• _Aim_:
Quote every line of the material below word for word, leaving out the pictures.

[Dataset records]

++++

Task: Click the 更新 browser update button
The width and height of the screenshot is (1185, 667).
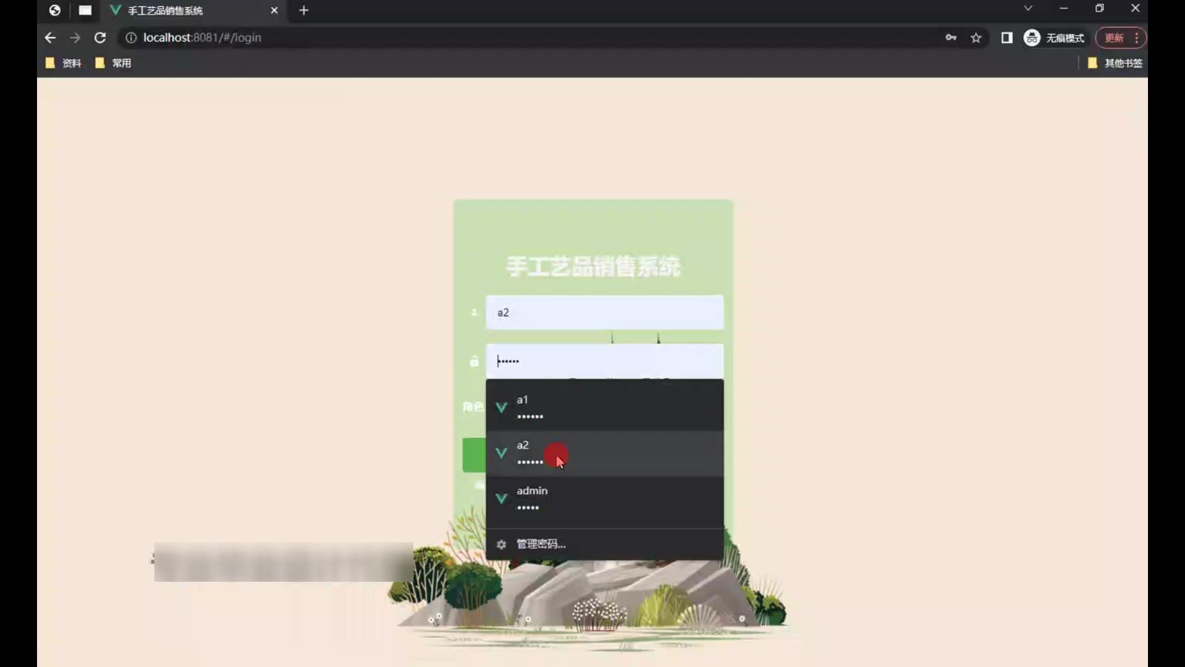Action: pyautogui.click(x=1114, y=38)
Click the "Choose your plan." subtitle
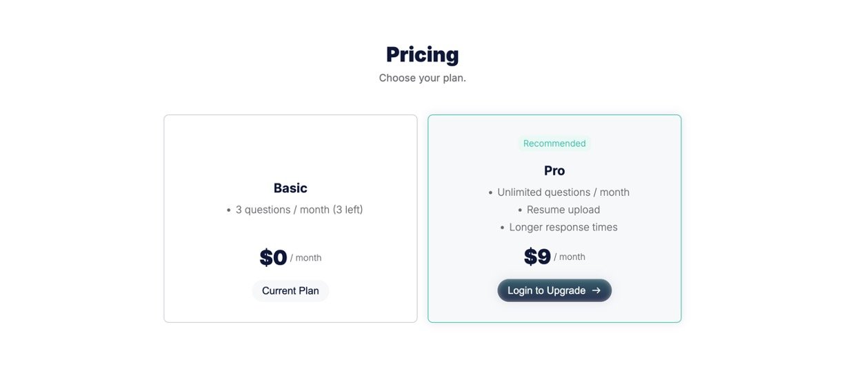Image resolution: width=844 pixels, height=389 pixels. click(x=422, y=78)
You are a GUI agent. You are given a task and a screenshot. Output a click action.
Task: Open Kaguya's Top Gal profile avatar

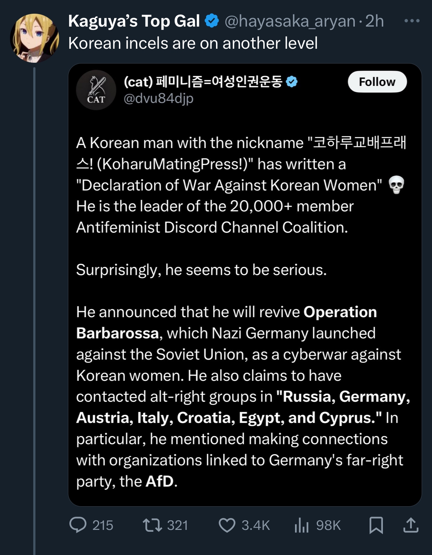pos(34,38)
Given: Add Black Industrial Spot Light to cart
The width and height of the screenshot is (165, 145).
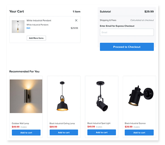Looking at the screenshot, I should click(x=102, y=132).
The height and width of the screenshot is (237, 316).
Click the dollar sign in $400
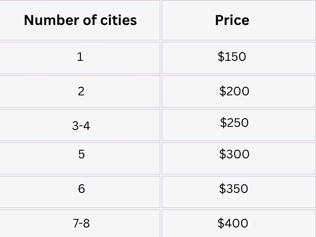point(221,223)
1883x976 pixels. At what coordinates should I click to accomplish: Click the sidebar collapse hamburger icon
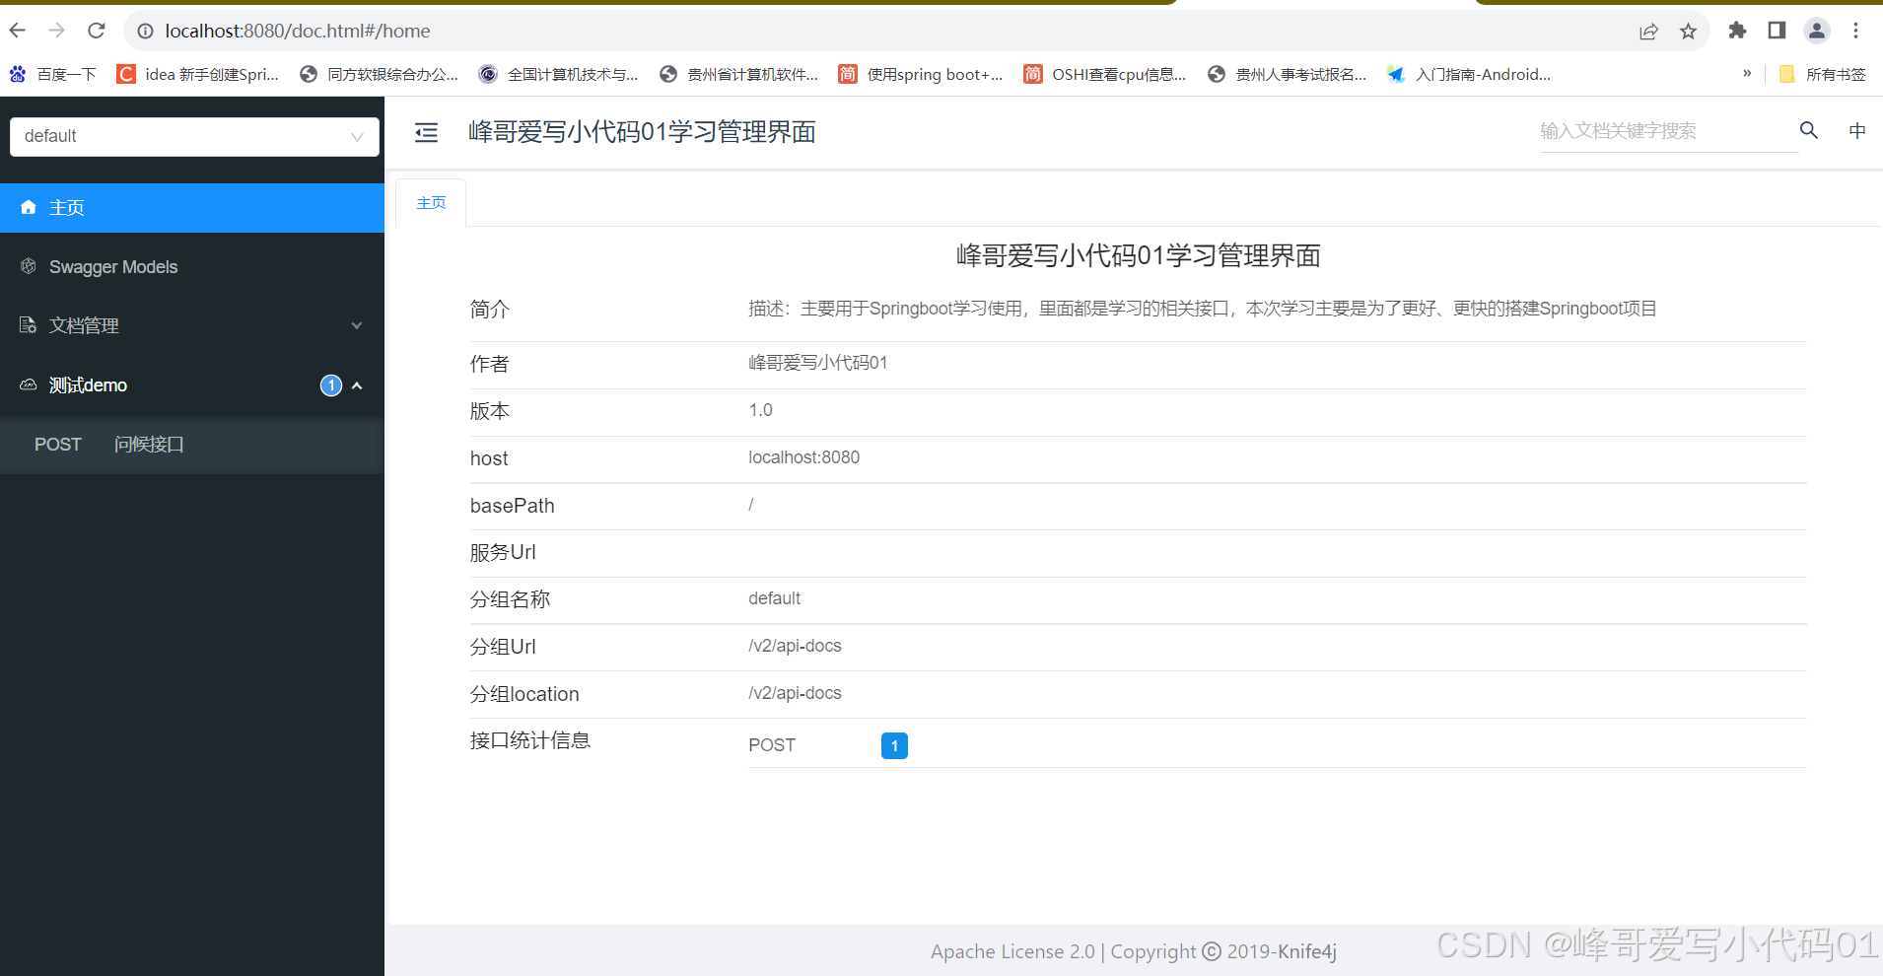pyautogui.click(x=426, y=131)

++++

• _Finished answer_:
Task: Click the 更新 browser update button
The width and height of the screenshot is (1185, 667).
Action: pyautogui.click(x=1114, y=38)
Click the "Choose your plan." subtitle
Image resolution: width=844 pixels, height=389 pixels. click(x=422, y=78)
You are a GUI agent. You are given a task and a screenshot. Output a click action.
Task: Open Kaguya's Top Gal profile avatar

pos(34,38)
Given: Add Black Industrial Spot Light to cart
The width and height of the screenshot is (165, 145).
Looking at the screenshot, I should click(x=102, y=132).
The height and width of the screenshot is (237, 316).
Click the dollar sign in $400
point(221,223)
1883x976 pixels. At what coordinates should I click to accomplish: Click the sidebar collapse hamburger icon
pyautogui.click(x=426, y=131)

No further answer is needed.